Oxygenic photosynthetic organisms utilize the Fdx–Trx system as an efficient strategy to connect metabolism to light, and to respond to changes in the environment. The basal system, regarded to be composed of the metalloenzyme Fdx, FTR, and Trx-m, was earlier developed in cyanobacteria and later acquired by eukaryotic phototrophs that greatly expanded during evolution. Remarkably, though FTR was long considered a hallmark of light regulation in oxygenic photosynthesis, this enzyme is not present in all cyanobacteria (Florencio et al., 2006; Balsera et al., 2013).

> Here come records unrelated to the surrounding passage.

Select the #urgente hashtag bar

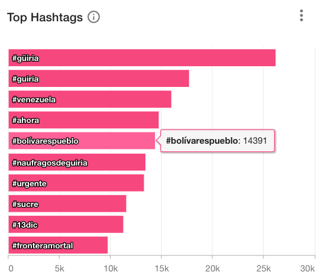tap(76, 183)

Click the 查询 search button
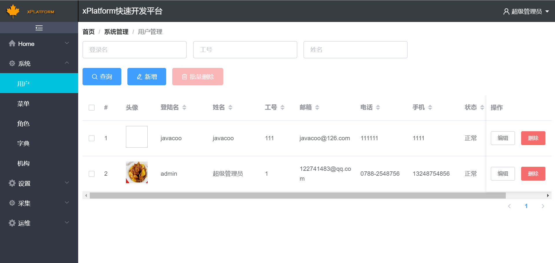pos(102,76)
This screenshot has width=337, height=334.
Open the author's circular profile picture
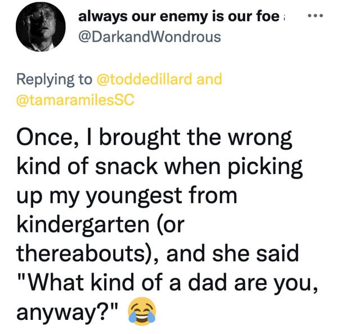point(41,26)
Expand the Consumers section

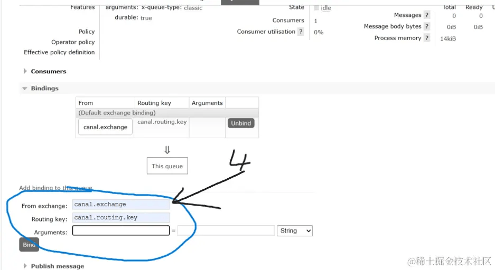coord(48,71)
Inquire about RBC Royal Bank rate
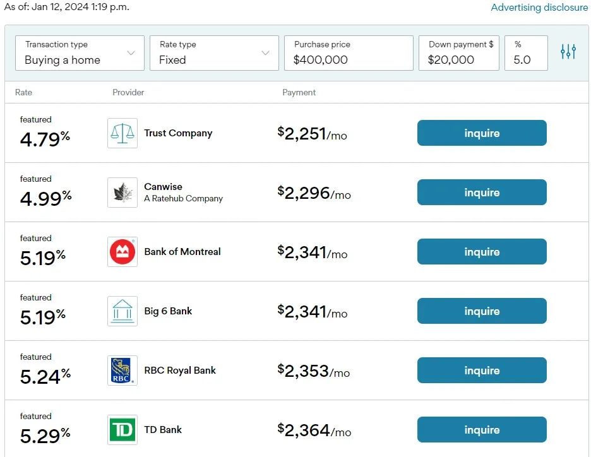The image size is (591, 457). pos(482,371)
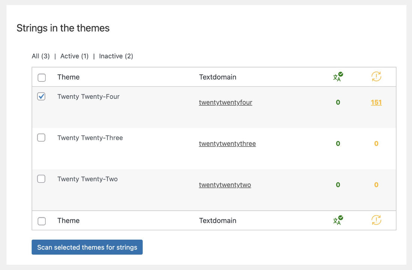Click the green translated strings icon in header
Screen dimensions: 412x270
[x=337, y=77]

A few years ago, we reported a novel thioredoxin reductase flavoenzyme, denoted as DTR, present in a reduced group of cyanobacteria, including Gloeobacter and Prochlorococcus, a few algae and other bacteria. The enzyme was not functional with pyridine nucleotides but was shown to reduce Trx-m (Buey et al., 2017b). Nonetheless, essential questions related to its reaction mechanism, including who its electron donor is, remained open. Using the enzyme from Gloeobacter violaceus as a model, we have filled this gap and demonstrated that Fdx provides electrons to the enzyme for reducing Trx according to the following sequence: reduced Fdx ([2Fe-2S] cluster) → DTR (FAD to S-S) → Trx (S-S). Therefore, we assign DTR to the FFTR protein family (Hammel et al., 1983; Buey et al., 2018), which should be renamed accordingly.

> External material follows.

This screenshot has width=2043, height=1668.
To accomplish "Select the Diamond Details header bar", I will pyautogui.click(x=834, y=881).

These results indicate that the FFTR protein family comprised two classes of homolog enzymes with characteristic structural and functional properties: (i) clostridial FFTR in fermentative bacteria (Hammel et al., 1983; Buey et al., 2018), and (ii) cyanobacterial FFTR in cyanobacteria, a few marine algae and in certain members of bacteria that include representatives of the Aquificace, Chloroflexi, Bacillus, Firmicutes, Chlorobi, and Nitrospirae groups (Buey et al., 2017b). The most pronounced structural difference between these two types of enzymes in the presence of a C-terminal tail in cyanobacterial FFTR that contains a conserved aromatic residue that stacks over the flavin at its re-face. The structural distinctiveness of the FFTRs may account for the different substrate specificities, because clostridial FFTRs are functional with bacterial-type Fdx with two [4Fe-4S] clusters, whereas cyanobacterial FFTRs are functional with plant-type Fdx with one [2Fe-2S] cluster. It is, therefore, reasonable to assume that cyanobacterial FFTRs evolved the C-terminal tail to interact with plant-type Fdxs.

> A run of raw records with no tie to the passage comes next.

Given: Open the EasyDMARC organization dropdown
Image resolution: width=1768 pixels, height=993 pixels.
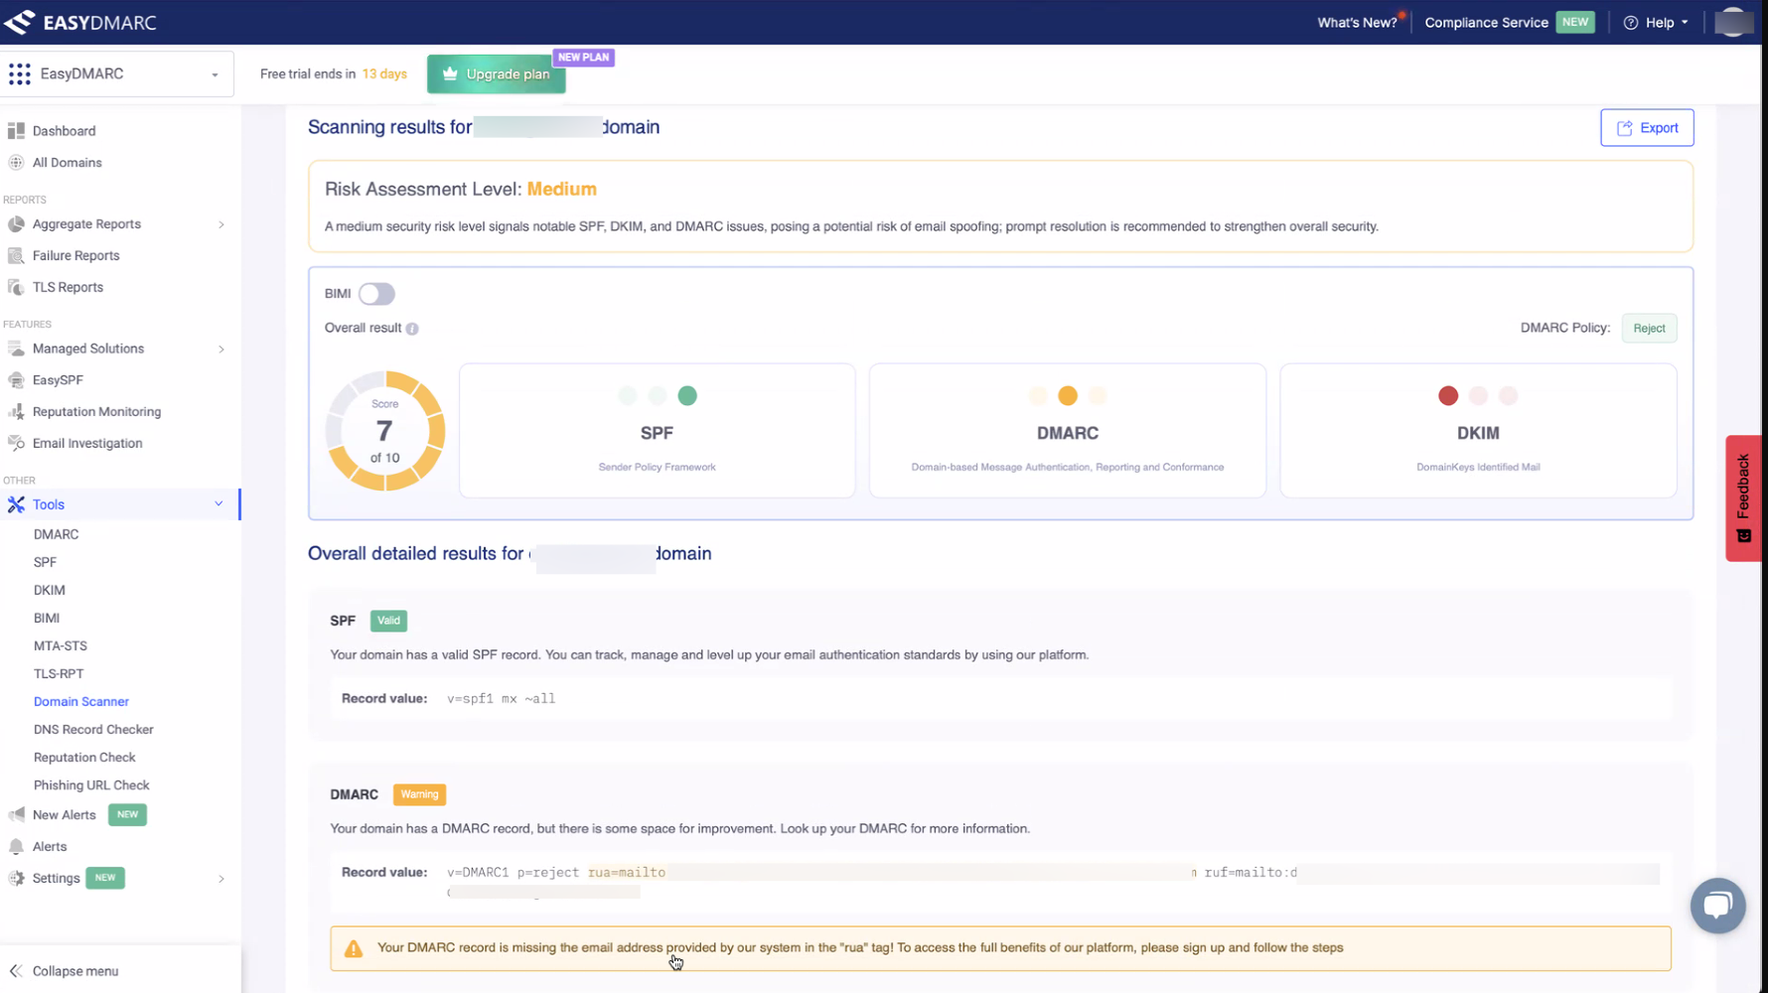Looking at the screenshot, I should click(117, 74).
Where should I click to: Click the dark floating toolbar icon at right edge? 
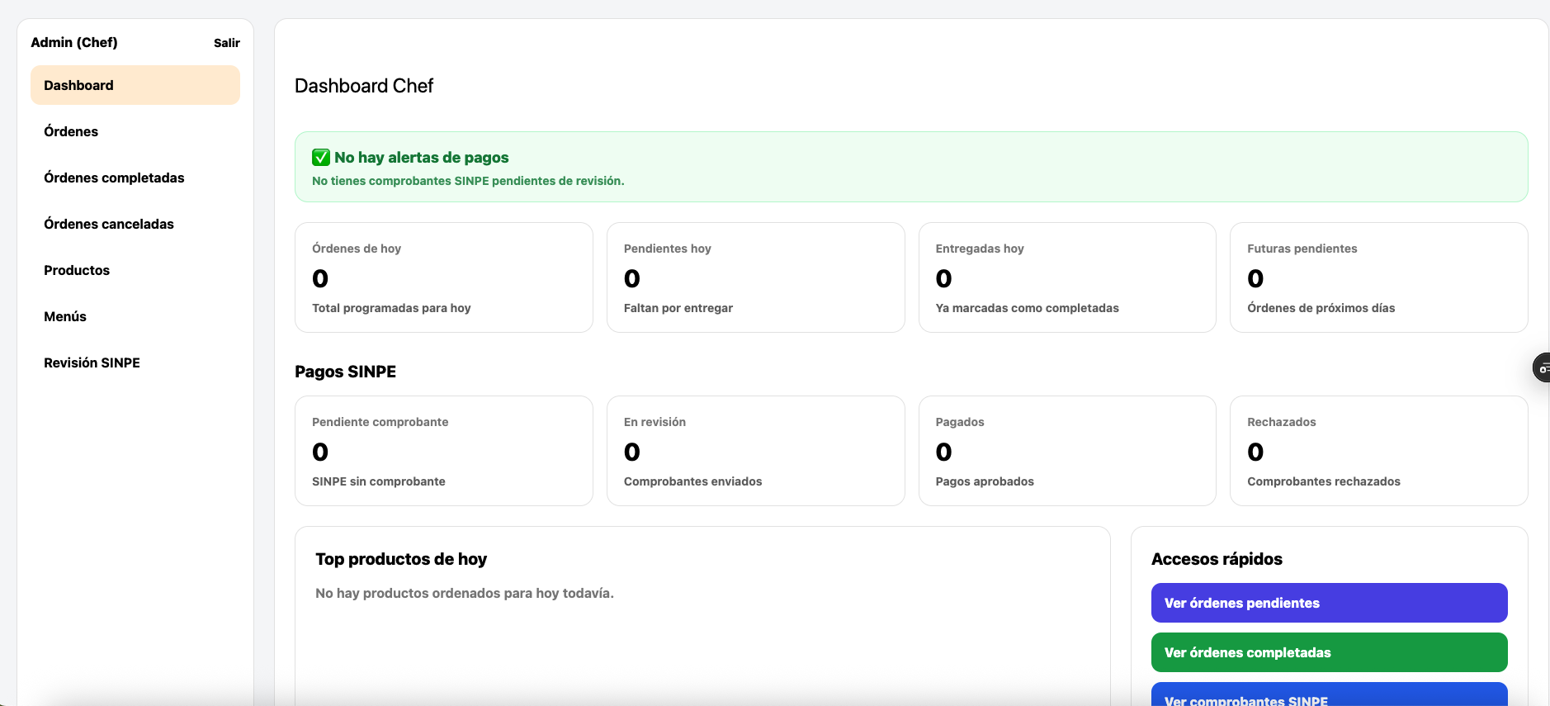pyautogui.click(x=1542, y=367)
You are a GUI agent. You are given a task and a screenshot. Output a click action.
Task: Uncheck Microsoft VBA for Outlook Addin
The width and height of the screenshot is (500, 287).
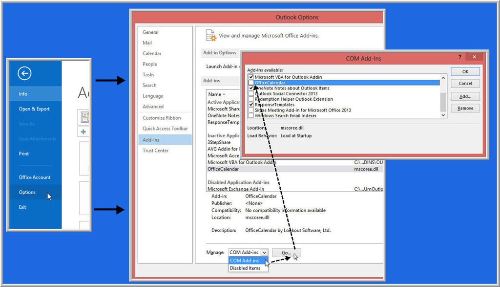point(251,77)
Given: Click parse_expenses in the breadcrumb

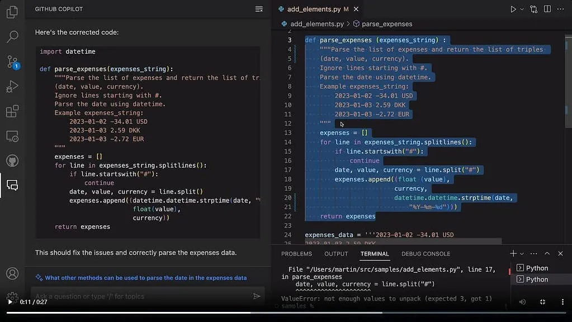Looking at the screenshot, I should 386,24.
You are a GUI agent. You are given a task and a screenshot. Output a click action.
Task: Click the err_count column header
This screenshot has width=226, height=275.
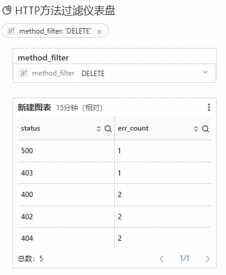coord(133,128)
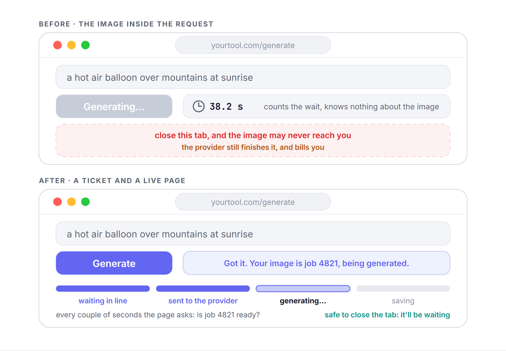Click the '38.2 s' timer readout
This screenshot has width=506, height=351.
click(x=226, y=107)
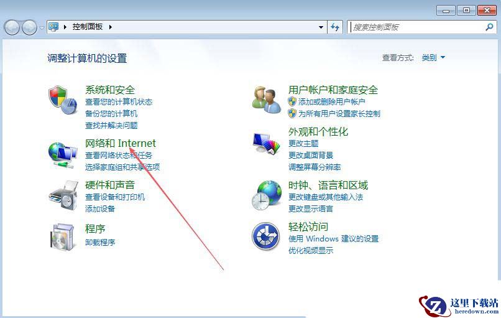Open the address bar history dropdown arrow

321,27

Our crystal structure analysis has provided details on the interaction of GvFdx1 with GvDTR, henceforth called GvFFTR. The FAD and Fe-S redox cofactors are located at a distance and orientation optimal for the electron transfer reactions. Since [2Fe-2S] Fdxs provide one electron at a time, a complete reduction of FAD would require the sequential binding of two Fdxs. Our results show that the C-terminal tail in cyanobacterial FFTR is an important structural element not only for interaction with Fdx, but also for enzyme activity. The absolutely conserved tryptophan in cyanobacteria participates in stabilizing the semiquinone form of the flavin and in setting its midpoint reduction potential during the reaction. This molecular mechanism closely resembles that proposed for thioredoxin reductase-like FNR, which houses a similar C-terminal extension (Seo et al., 2014; Buey et al., 2017b). Taken together, these results prompt the view that the redox systems rely on a limited number of structural modules and regulatory elements that have been combined during evolution to form enzymes specifically adapted to the metabolic and environmental requirements of each particular organism.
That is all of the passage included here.